Jack smiled down at her and squeezed her hand before kissing her briefly one more time and stepping out the door with his brother. Hannah stood with Aria, watching as the group disappeared in a rapid blur into the forest behind the tavern. Though she knew Jack would do everything he could to come back to her, she couldn't stop the misgivings that were already twisting her belly into knots.
CHAPTER 22
The rays of the sun bursting over the horizon didn't ease the tension Jack felt growing in his belly. He rubbed absently at his chest as they rounded the top of a mountain and paused to take in the peaks and valleys that spread out before them. The sun shone over the tops of the trees and glimmered off of a distant lake as streaks of pink, orange, and purple lit the sky. It was beautiful, but he barely paid it any attention. His thoughts remained on Hannah, and the growing feeling of being bitten by fire ants that being separated from her was causing his body.
"It will get easier to deal with," Braith said from beside him.
"What will?" he asked absently.
Braith turned his attention back to the valley below them. "The discomfort that comes from being separated from her, it never truly eases but you become better able to deal with it."

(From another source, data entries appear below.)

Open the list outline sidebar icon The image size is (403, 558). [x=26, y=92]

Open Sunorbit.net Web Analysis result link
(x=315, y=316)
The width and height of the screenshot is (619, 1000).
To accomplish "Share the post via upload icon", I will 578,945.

"Sounds almost like grief in that way."
Braith tilted his head to study him. "I suppose it does, but that's not something I have to tell you about though."

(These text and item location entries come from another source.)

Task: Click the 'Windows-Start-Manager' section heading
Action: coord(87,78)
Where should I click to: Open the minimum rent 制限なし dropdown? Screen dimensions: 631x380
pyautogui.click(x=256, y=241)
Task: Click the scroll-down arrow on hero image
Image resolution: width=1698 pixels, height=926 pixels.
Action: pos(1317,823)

Jack held Braith's unrelenting gaze for a minute. "No you don't. How did you know about Hannah?"
Braith's eyebrows shot into his hairline as he released a harsh bark of laughter. "You think I would miss the signs. You're irritable, overbearing, protective, and though it's mostly faded I can see the bite mark on your neck."
Jack's hand flew to his neck as he scowled at his older brother. "I could say the same to you!"
Braith shrugged. "You could, except I no longer feel the vulnerability that comes from others knowing what Aria and I share. It will take some time but you adjust to it. You've had over nine hundred years to live one way and now some woman has walked in and turned your entire life upside down in the space of a second."
"But it was a good second."
Braith released a low chuckle as he nodded. "That it was."
"I'm sorry I took Aria from you. I wouldn't have done anything differently, I couldn't have, but I am sorry for what I put the two of you through. I've never told you that before. I understand what you had to endure now, why you became so volatile and did what you did after she was gone. I wish I'd never driven you to such extreme measures."
He'd almost forgotten how piercing Braith's gaze could be. "You saved Aria's life, that's all that matters. Plus, you're getting a little bit of payback now."
"I suppose I am. Hannah is going to drive me crazy."
"Yes, she will," Braith confirmed with a chuckle. "But it will be worth it."
"It already is." Jack turned his attention back to the mountains. "Do you think we're gaining on them?"
Braith closed his eyes as he knelt and rested his fingers on the ground. A hundred years of being blind had honed Braith's other senses far more than Jack's, and the senses of the other vampires that they had gathered around them. Jack waited impatiently for Braith's response as his brother rose to his full height and opened his eyes.
"This way," he directed and nodded to the left.
Although they had moved through the night at a ruthless pace that had put them over two hundred miles away from the tavern, no one protested as Braith led them into the woods again. "How is your vision?" Jack asked as he leapt over a boulder and landed noiselessly upon the forest floor.